— What you will do —
Using the listing below, work out how many lines include the word "computer". Only the number is to be given.
START Information shown
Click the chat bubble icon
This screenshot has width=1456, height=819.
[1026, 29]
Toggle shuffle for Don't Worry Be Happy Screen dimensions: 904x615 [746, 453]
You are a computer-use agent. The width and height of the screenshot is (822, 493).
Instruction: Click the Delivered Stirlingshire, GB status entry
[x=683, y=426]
END Information shown
START Information shown
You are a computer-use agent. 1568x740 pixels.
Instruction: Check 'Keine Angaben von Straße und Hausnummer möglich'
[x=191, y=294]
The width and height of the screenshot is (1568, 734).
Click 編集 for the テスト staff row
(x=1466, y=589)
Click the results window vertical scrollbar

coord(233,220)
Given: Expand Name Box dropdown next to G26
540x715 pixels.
END Information shown
— Exercise response —
2